[RECORDS PROVIDED]
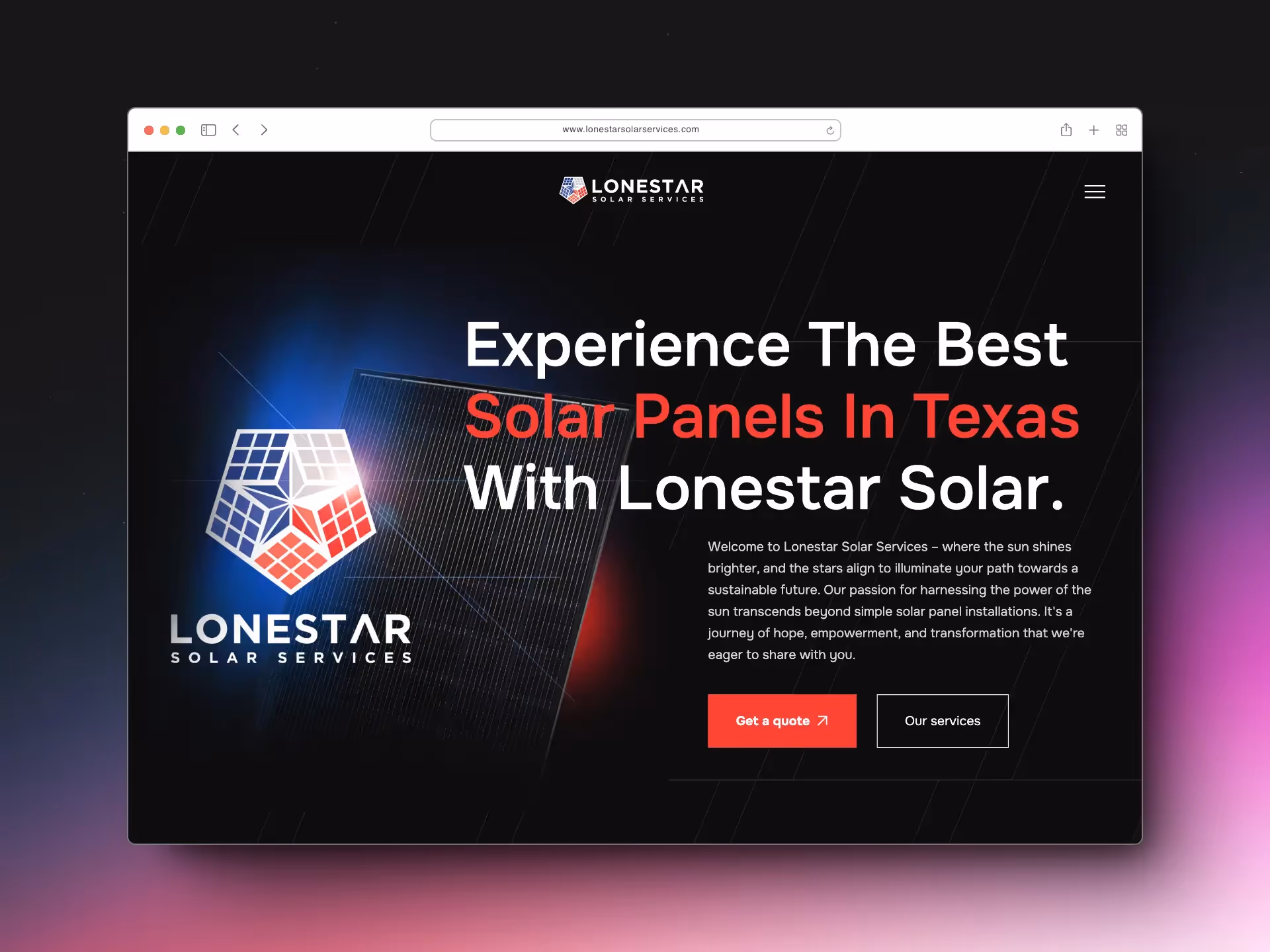Viewport: 1270px width, 952px height.
Task: Click the Solar Panels In Texas heading
Action: coord(772,416)

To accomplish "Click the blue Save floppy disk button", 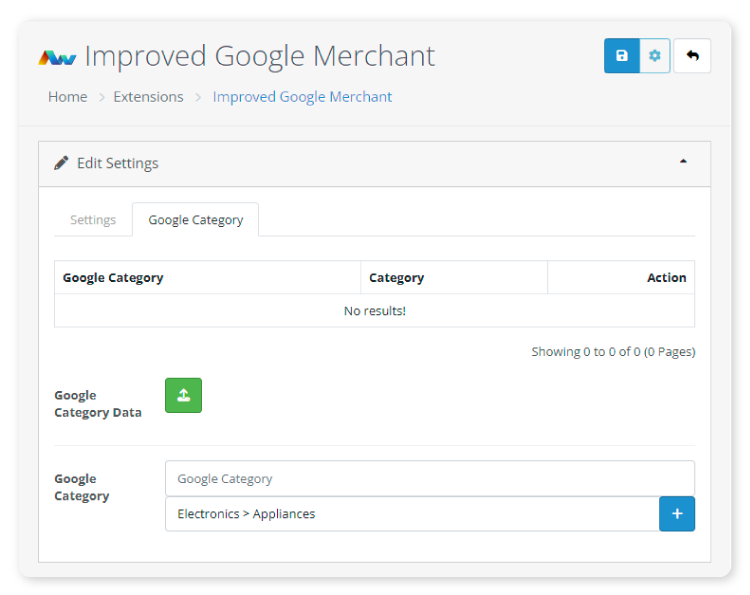I will coord(621,56).
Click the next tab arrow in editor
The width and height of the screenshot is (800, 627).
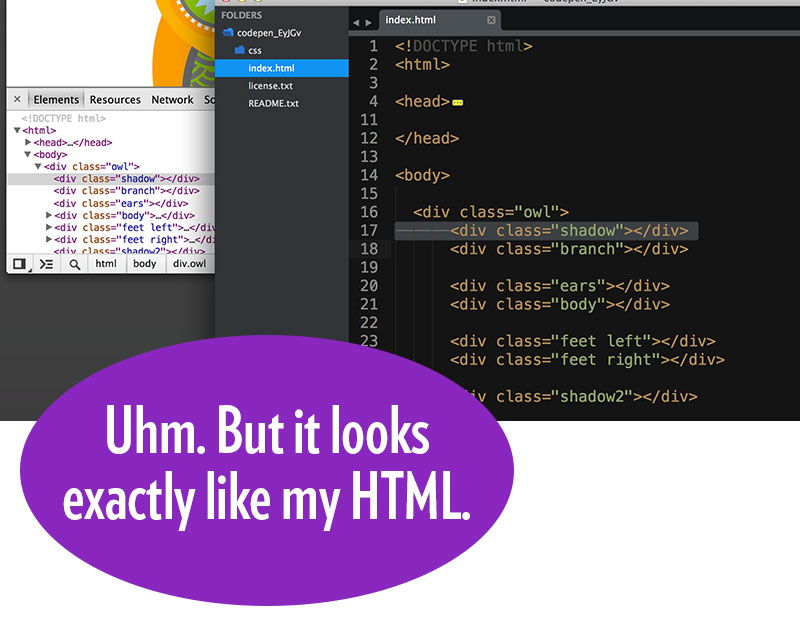tap(368, 22)
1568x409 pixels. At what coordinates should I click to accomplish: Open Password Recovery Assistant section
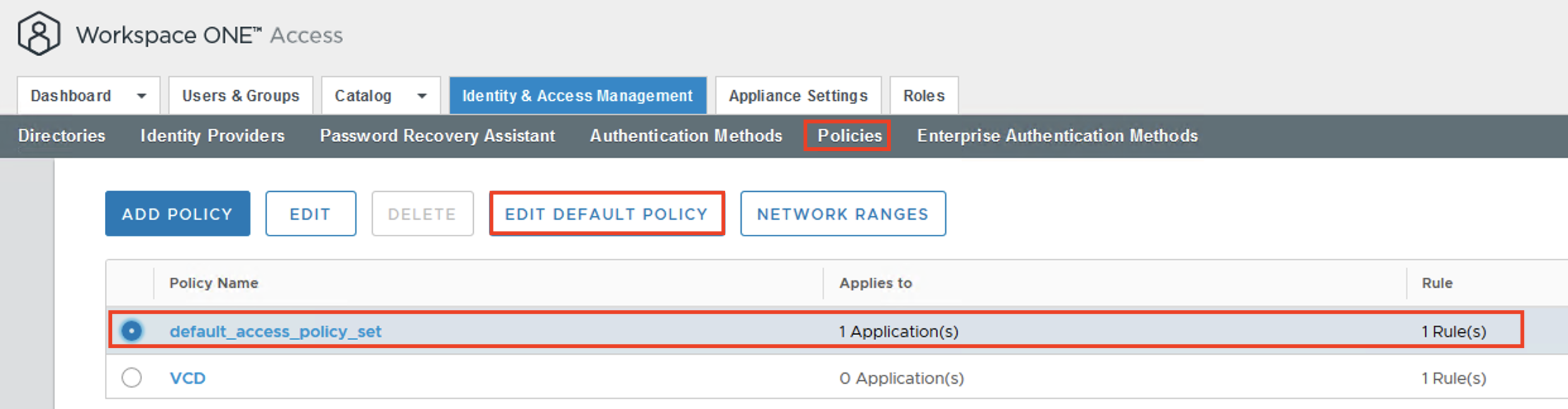[437, 136]
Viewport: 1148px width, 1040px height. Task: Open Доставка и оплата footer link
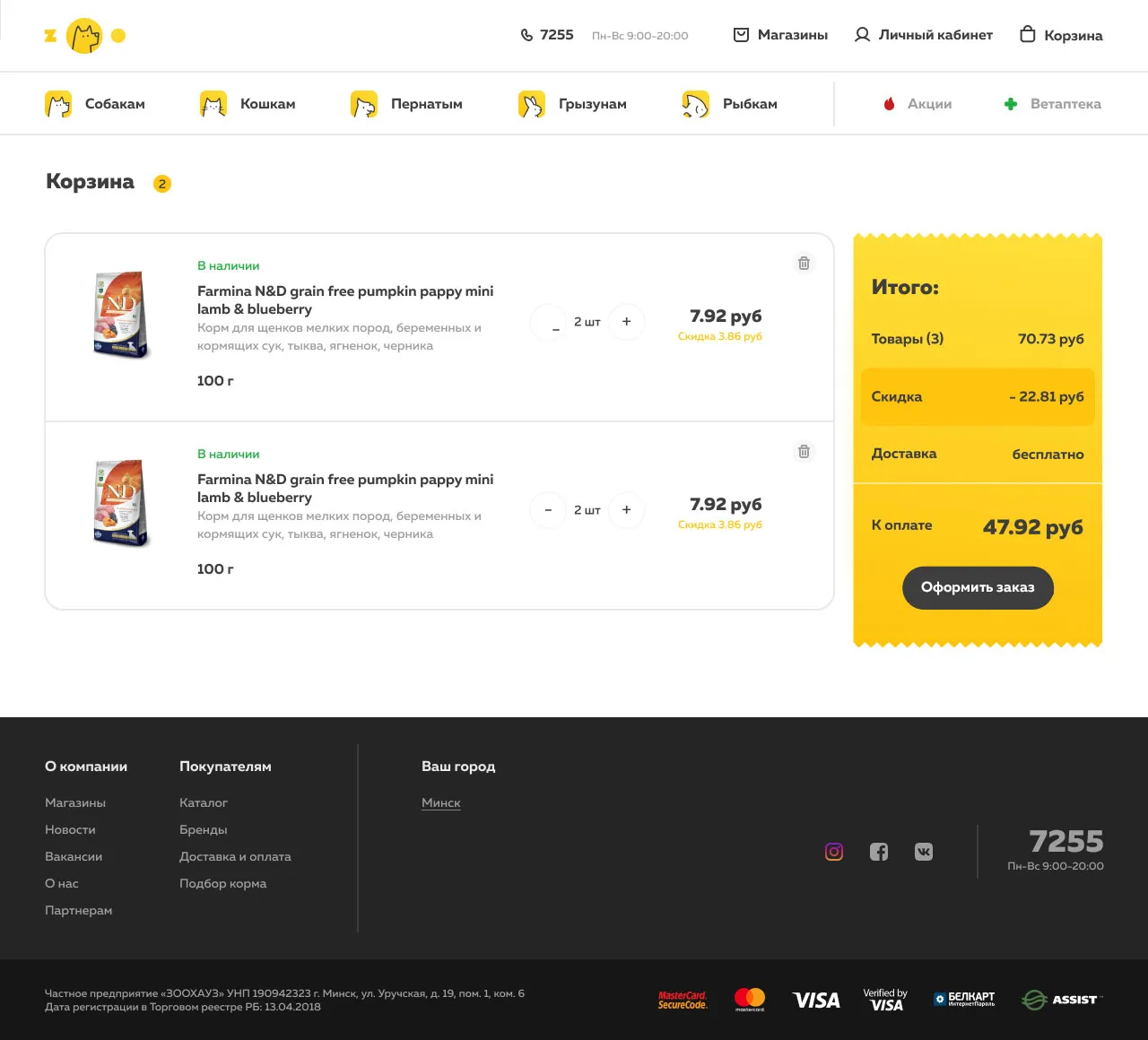(x=235, y=857)
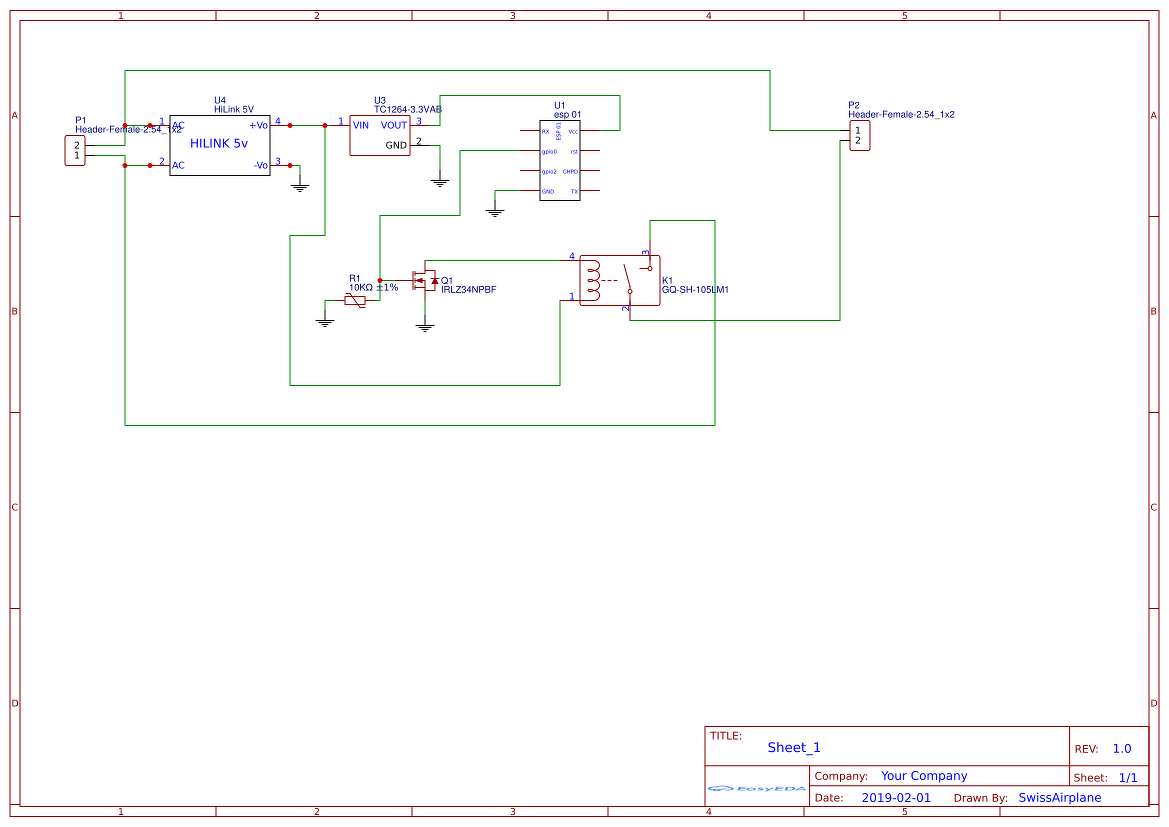Viewport: 1169px width, 827px height.
Task: Click the Sheet_1 title text
Action: point(794,748)
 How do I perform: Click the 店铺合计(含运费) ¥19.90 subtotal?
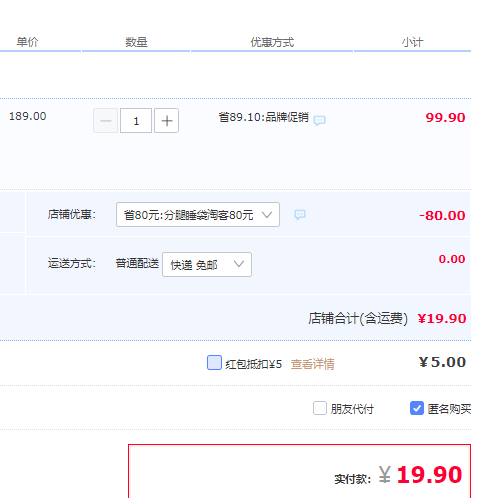(x=387, y=319)
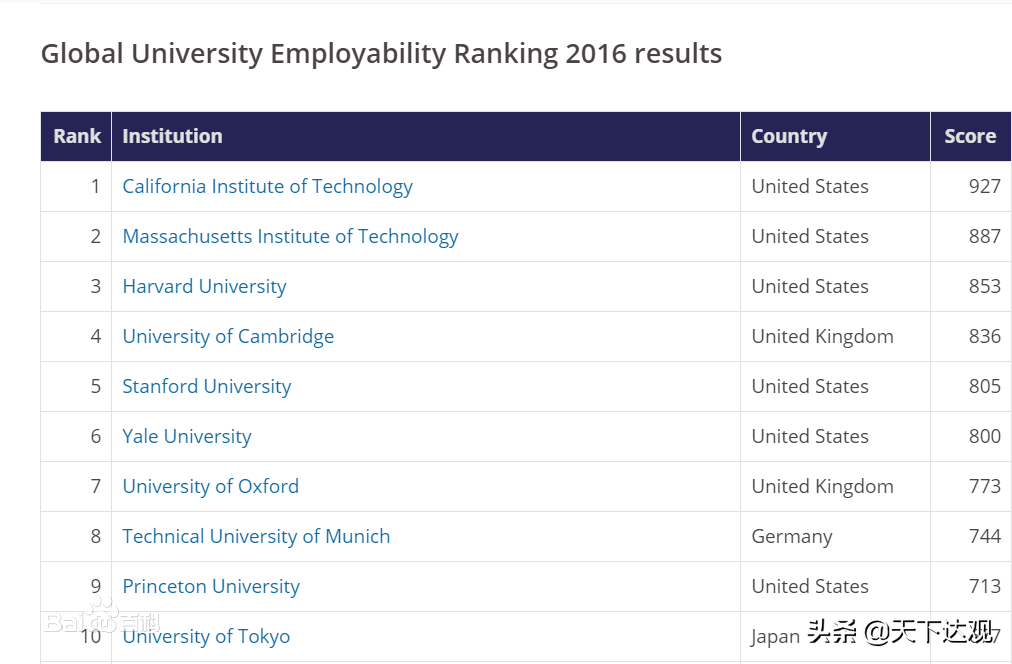The height and width of the screenshot is (664, 1012).
Task: Click the Rank column header
Action: pos(75,136)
[/RECORDS PROVIDED]
▶ WORK REQUIRED: Beginning at the line that contains "1568x409 pixels. At", retype each line of the data above through the very last one. Do not retype the pictures.

▶ ANSWER TO THE PROBLEM:
1568x409 pixels. At what coordinates should I click to accomplish: Open Password Recovery Assistant section
[437, 136]
Viewport: 1148px width, 1040px height. Task: Open Доставка и оплата footer link
(x=235, y=857)
Viewport: 1169px width, 827px height.
Task: Click the Sheet_1 title text
Action: point(794,748)
 How do I perform: Click the 店铺合计(含运费) ¥19.90 subtotal?
(x=387, y=319)
The height and width of the screenshot is (664, 1012).
Task: Click the Rank column header
Action: pos(75,136)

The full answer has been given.